First VC backed IPO in a long time does poorly - Sad sign of the times

It’s bad news when there hasn’t been a VC backed company execute an IPO in such a long time, and it’s sad that the company that attempted to break the IPO drought, Rackspace, had such a poor reception. Rackspace was sold on Friday at $12.50 a share, and priced down about 20% that day. It traded up a bit today, but still has not been a particularly successful offering, and thus won’t provide the jumpstart to the IPO market like I had hoped. This really isn’t a big surprise, but still it’s disappointing. The slowdown in the IPO market is also trickling down into the venture market and may be slowing some company’s VC fundraising efforts.

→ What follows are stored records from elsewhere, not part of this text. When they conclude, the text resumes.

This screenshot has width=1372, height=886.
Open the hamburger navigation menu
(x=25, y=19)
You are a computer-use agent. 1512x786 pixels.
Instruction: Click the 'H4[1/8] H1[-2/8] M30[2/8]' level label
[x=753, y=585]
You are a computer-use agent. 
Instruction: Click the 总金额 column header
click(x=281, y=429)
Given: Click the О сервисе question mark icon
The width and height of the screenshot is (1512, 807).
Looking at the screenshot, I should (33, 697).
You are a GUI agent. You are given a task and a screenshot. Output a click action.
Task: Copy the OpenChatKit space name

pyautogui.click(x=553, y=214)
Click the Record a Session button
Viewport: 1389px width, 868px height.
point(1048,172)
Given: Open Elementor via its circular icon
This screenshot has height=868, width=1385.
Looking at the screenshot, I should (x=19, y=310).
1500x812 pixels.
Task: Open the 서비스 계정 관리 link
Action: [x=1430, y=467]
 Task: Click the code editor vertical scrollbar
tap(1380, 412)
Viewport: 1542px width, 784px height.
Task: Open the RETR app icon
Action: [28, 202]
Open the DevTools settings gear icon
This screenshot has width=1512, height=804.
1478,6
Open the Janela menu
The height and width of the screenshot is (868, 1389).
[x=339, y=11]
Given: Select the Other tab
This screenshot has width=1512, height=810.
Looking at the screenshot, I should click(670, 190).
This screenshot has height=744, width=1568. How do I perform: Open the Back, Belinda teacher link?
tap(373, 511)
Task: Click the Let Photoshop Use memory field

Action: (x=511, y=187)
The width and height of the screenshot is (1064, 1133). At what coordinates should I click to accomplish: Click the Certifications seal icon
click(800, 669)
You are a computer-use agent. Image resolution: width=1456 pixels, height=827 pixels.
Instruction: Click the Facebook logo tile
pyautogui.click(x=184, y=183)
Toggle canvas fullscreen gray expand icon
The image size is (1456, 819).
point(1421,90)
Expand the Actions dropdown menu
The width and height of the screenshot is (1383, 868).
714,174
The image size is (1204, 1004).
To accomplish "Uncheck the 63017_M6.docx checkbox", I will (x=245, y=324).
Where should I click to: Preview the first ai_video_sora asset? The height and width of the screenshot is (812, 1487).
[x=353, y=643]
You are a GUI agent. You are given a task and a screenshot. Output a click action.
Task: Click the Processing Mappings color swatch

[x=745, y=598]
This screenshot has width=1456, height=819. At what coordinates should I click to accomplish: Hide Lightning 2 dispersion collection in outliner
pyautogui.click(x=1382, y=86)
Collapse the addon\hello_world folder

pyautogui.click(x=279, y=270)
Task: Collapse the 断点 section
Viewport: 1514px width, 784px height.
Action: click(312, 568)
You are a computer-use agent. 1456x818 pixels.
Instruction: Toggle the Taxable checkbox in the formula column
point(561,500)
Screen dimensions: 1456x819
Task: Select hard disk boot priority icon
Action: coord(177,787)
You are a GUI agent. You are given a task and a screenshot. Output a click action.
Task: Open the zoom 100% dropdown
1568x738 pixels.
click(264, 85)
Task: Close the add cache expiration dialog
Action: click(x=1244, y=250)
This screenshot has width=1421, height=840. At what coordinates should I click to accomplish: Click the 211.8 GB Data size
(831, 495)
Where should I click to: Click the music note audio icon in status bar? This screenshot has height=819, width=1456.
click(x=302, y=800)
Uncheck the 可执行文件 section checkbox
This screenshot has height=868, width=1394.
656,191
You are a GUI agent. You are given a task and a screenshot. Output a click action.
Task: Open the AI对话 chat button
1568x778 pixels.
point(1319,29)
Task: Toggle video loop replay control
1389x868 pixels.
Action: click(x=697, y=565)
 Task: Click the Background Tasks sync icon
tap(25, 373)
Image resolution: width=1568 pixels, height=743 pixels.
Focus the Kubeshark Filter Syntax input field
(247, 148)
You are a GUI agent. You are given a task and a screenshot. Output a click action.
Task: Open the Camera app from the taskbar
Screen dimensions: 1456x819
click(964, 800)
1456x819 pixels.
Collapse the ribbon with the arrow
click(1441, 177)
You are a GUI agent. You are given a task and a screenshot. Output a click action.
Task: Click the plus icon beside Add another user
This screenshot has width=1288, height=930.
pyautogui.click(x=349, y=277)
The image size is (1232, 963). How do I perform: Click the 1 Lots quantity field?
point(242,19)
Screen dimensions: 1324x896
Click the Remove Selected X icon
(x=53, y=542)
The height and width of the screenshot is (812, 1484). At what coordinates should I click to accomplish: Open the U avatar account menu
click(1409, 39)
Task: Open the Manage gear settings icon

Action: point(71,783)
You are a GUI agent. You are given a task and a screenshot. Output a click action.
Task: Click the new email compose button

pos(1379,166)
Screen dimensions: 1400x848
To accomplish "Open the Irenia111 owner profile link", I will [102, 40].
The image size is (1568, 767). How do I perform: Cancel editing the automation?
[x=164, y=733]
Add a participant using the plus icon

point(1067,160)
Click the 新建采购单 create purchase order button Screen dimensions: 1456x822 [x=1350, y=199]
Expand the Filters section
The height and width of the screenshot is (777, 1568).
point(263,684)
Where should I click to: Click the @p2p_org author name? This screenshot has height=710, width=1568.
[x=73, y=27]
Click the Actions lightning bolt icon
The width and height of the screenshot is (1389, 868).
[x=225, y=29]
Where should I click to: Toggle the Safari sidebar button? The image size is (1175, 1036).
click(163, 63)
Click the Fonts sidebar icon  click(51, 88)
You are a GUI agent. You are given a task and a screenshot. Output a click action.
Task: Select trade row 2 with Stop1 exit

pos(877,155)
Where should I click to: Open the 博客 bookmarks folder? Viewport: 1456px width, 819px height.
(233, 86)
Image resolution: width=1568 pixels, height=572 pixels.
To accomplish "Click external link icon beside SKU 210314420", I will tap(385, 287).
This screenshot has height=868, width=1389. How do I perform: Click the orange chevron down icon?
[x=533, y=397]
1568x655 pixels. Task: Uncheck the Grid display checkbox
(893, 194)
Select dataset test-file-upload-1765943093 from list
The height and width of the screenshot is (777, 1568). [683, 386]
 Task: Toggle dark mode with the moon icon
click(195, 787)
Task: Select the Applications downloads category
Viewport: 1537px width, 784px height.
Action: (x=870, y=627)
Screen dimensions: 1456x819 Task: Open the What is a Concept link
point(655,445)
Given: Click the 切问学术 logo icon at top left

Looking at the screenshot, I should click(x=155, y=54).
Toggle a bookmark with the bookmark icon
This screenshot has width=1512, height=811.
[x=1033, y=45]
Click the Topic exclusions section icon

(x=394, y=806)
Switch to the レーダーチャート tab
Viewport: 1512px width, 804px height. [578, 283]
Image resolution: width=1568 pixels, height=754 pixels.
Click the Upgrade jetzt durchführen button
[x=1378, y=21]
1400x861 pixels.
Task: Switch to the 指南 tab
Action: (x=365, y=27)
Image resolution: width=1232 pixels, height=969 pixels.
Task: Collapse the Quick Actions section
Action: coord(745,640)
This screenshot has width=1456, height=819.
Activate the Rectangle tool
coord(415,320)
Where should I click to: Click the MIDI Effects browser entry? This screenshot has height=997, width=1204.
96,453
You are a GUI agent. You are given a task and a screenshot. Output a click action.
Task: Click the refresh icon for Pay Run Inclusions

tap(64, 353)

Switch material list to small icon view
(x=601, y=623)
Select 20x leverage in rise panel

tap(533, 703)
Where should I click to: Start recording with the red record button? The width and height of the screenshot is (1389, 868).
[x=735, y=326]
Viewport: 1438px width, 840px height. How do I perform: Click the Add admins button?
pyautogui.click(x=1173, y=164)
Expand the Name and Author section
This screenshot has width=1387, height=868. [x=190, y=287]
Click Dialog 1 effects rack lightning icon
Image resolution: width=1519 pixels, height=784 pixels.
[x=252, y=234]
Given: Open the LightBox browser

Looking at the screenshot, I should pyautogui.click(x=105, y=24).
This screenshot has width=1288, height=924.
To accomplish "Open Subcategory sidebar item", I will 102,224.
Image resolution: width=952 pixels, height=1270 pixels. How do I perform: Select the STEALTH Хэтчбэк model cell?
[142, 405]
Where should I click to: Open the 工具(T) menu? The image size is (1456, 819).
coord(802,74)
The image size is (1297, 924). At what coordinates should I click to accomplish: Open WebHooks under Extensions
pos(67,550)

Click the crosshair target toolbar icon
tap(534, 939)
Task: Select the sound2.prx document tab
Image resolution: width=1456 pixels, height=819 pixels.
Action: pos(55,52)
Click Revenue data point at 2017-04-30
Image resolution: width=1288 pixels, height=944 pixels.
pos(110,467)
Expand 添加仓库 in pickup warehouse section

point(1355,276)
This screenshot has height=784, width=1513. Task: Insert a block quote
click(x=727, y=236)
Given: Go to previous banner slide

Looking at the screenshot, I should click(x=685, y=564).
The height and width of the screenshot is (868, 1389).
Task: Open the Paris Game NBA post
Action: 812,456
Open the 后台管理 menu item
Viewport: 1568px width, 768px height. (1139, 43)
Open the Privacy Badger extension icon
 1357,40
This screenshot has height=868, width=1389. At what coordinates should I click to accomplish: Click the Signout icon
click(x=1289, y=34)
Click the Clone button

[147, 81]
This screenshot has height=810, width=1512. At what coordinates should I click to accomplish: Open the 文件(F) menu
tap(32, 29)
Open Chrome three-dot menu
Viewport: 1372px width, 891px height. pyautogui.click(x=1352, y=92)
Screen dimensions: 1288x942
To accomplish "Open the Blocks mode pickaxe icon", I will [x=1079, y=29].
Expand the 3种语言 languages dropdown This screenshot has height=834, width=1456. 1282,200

I don’t have any economic interest in the company, I just think it’s unfortuante that we are in such a tough IPO market. The National Venture Capital Association (NVCA) released a publication a while ago on the IPO drought, and Rackspace’s public offering is not likely to do much to fix the problem. One of the biggest reason for the lack of IPOs cited in NVCA’s publication was skittish investors. Unfortunately that problem can also scoot down the cycle and translate into skittish venture investors…

Most venture investors seem to be confident that the IPO market will reopen, and if good companies are being built then they should survive any sort of capital markets slowdown. That being said, VCs are only human and it’s natural that investments may take a bit more mental effort to actually get done. If the entire market is scared then you shouldn’t be surprised that your average venture investor may be a bit infected with this same malaise.

How should you combat this if you’re a startup founder seeking funding? Preparation is key. You need to have your ducks in a row and be ready to impress. The more organized you seem the more likely you are to impart the impression that you’ve got what it takes to navigate your company through the challenging economic times. Secondly, you may need to prepare for a slightly longer fund raising cycle. It appears that good VC investments are still being done, but I’m willing to be they are taking a bit longer. Practically then you need to make sure your company is adequately financed to make it through a potentially extended fund raising cycle. Third, you may wish to hit groups VCs in a couple of cycles (i.e. pitch a few VCs, get feedback and pitch a few more). Take what you learn from the first group and apply it to your preparation for the second group that you pitch. If things are taking longer than expected with the first group of VCs you meet with then it is possible their cycles will drift into the second’s, meaning you haven’t really lost too much time by tranching your fund raising sales cycle.

As my dad used to day, “this too will pass.” Usually he was referring to the way I felt after losing a basketball game or after getting dumped by a girl, but hopefully it’s true in this case as well. Although, come to think of it, it never made me feel much better then and I don’t think it does much now either.